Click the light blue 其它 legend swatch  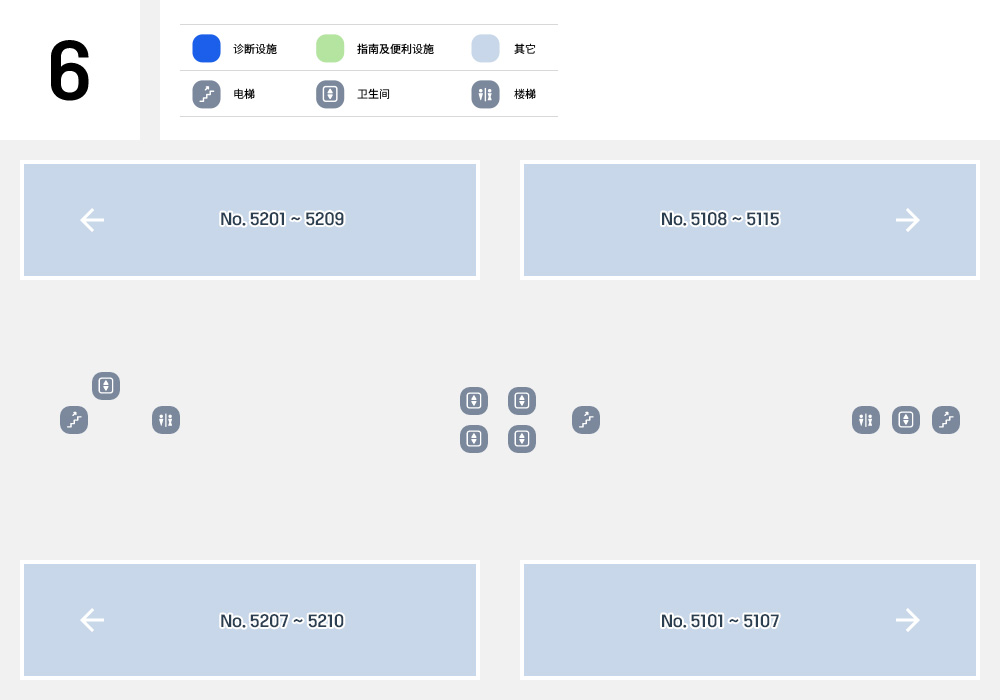[x=485, y=48]
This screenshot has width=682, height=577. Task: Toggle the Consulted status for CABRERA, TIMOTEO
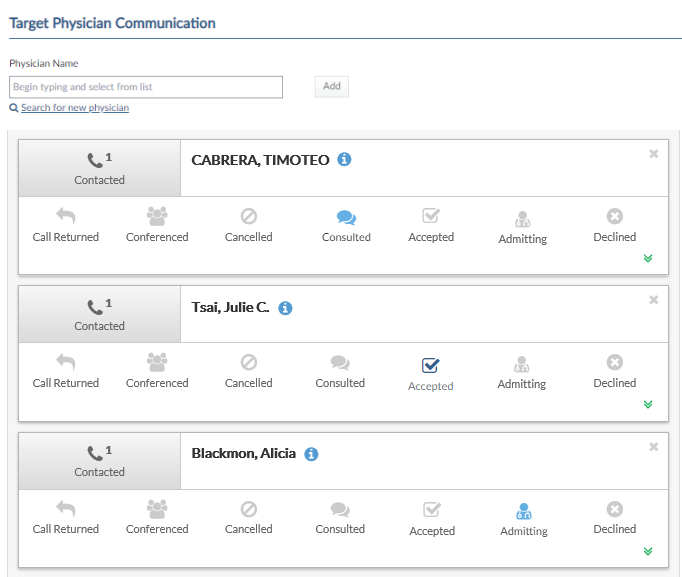(346, 217)
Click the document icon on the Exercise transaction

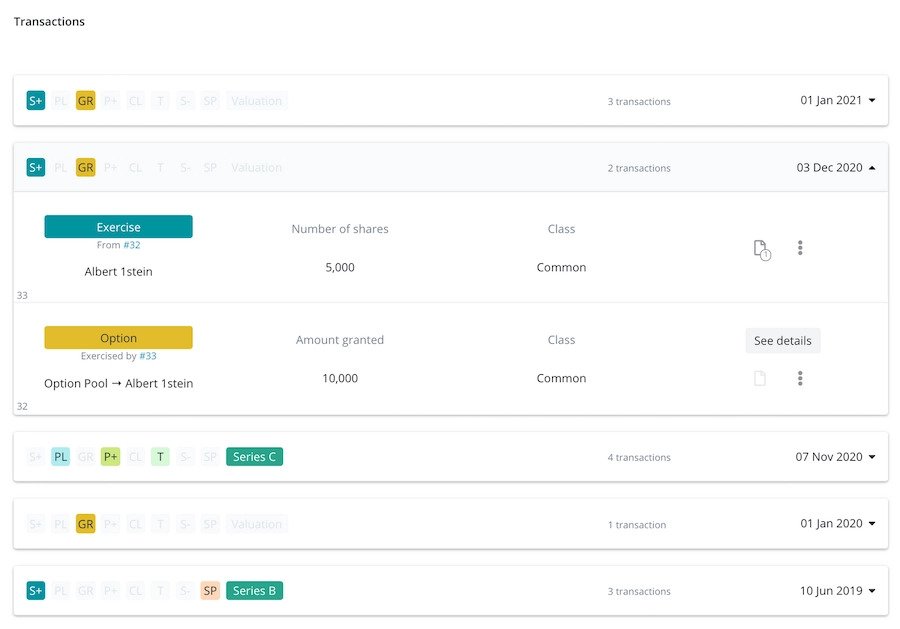(x=759, y=247)
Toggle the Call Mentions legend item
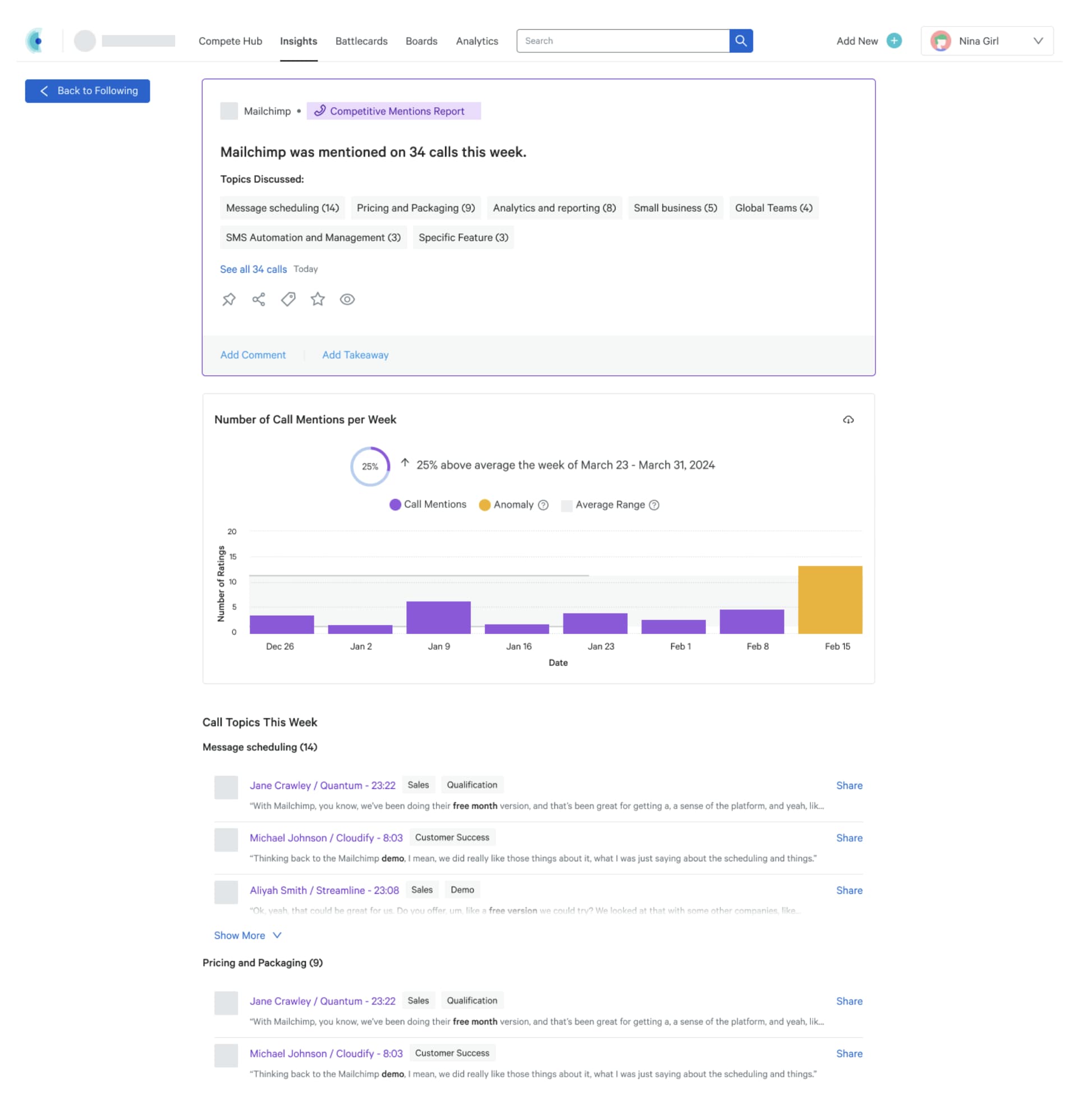This screenshot has height=1120, width=1082. tap(428, 504)
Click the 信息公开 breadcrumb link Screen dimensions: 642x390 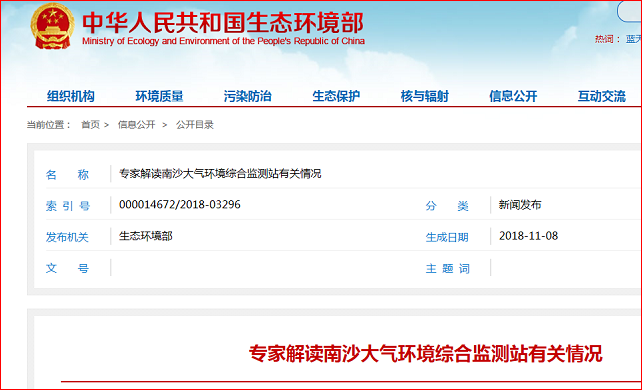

**Поставленная цель**
Перепечатайте без изменений фрагмент пунктов, который начинается со строки, содержащей «Toggle the Call Mentions legend item», и продолжается до конца пунктов. Изображения в ответ не включайте.

**Полное решение**
Toggle the Call Mentions legend item
This screenshot has height=1120, width=1082. tap(428, 504)
Click the 信息公开 breadcrumb link Screen dimensions: 642x390 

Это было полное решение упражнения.